Task goal: Among the entries that follow, tally the lines with the string "will". Give no more than the number.

Collected data entries:
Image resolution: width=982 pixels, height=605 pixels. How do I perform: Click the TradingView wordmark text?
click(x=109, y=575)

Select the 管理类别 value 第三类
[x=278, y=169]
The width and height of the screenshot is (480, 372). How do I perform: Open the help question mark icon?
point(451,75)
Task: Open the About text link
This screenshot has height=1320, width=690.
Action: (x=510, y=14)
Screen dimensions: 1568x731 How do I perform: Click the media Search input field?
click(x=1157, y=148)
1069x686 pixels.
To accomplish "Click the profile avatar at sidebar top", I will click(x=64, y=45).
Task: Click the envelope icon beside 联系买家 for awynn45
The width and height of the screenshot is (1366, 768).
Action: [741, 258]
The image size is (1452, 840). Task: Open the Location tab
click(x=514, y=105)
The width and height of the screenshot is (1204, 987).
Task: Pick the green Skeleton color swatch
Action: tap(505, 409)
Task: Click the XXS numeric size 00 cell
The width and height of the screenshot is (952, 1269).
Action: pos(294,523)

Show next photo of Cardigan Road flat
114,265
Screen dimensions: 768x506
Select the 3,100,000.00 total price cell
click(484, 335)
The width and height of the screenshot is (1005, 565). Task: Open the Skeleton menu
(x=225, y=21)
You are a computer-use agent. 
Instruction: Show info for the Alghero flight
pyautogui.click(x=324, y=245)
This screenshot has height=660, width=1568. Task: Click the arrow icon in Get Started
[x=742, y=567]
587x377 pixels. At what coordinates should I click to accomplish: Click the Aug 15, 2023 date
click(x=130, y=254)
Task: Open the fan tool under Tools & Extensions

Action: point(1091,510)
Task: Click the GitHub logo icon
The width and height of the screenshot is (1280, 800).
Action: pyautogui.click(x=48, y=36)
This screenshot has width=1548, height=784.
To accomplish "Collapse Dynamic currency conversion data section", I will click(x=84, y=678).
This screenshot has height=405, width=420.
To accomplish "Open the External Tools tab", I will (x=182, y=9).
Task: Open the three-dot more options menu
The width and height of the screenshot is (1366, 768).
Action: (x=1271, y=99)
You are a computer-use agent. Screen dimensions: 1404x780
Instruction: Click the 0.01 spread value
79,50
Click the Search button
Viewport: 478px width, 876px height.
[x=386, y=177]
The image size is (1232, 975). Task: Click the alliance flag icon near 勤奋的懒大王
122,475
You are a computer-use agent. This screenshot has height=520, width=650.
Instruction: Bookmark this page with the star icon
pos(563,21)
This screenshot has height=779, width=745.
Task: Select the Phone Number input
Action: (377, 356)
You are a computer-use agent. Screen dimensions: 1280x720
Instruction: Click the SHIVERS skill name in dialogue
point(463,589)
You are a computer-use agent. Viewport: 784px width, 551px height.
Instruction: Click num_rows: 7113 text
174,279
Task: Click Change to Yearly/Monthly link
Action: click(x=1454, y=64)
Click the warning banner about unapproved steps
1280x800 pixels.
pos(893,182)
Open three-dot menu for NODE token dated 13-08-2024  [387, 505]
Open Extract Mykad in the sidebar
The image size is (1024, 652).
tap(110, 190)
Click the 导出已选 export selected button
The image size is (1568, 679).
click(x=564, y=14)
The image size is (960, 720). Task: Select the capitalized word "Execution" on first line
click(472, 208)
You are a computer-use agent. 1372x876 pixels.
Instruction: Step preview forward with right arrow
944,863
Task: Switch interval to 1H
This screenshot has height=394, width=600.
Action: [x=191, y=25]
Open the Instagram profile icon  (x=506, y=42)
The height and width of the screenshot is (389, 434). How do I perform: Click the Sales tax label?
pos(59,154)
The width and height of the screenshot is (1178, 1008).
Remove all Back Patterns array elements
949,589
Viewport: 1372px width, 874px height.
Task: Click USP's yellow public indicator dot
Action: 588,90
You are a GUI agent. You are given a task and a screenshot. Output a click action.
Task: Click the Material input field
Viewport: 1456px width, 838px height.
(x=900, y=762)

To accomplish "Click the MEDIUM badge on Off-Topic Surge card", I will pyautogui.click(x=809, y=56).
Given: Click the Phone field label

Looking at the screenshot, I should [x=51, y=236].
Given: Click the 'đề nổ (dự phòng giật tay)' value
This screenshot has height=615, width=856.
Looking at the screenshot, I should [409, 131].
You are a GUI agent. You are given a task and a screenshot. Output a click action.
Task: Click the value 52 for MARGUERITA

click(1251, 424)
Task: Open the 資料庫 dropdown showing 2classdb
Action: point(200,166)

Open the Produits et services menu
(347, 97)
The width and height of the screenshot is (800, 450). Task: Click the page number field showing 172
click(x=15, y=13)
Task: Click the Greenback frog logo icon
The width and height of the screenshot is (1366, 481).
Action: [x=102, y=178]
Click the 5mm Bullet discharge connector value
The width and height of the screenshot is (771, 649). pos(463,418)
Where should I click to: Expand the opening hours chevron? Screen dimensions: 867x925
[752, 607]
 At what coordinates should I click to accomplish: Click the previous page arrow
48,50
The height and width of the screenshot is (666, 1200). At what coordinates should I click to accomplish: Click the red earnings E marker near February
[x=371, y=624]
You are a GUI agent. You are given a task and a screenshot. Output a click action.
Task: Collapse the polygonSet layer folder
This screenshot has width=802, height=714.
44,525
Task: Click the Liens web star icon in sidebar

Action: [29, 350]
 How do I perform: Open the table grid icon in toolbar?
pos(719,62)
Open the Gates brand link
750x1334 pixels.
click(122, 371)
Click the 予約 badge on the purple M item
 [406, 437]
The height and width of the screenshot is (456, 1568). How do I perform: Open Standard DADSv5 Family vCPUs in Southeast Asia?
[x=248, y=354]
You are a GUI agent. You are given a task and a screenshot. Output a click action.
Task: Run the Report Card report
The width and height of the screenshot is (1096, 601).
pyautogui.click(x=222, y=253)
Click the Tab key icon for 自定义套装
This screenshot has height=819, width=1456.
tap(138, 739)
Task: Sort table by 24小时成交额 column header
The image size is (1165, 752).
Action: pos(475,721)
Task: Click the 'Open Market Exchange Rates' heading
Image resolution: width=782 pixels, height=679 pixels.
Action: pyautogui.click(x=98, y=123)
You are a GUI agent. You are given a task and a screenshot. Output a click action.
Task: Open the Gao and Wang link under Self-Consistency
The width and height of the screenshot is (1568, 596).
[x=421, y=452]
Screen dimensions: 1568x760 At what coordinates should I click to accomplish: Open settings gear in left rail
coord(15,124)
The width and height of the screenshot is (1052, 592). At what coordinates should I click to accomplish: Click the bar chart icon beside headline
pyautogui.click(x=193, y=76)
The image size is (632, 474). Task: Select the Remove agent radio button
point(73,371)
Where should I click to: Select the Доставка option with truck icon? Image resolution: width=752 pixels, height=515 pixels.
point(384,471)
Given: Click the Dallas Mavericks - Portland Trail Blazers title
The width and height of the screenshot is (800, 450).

Task output: 4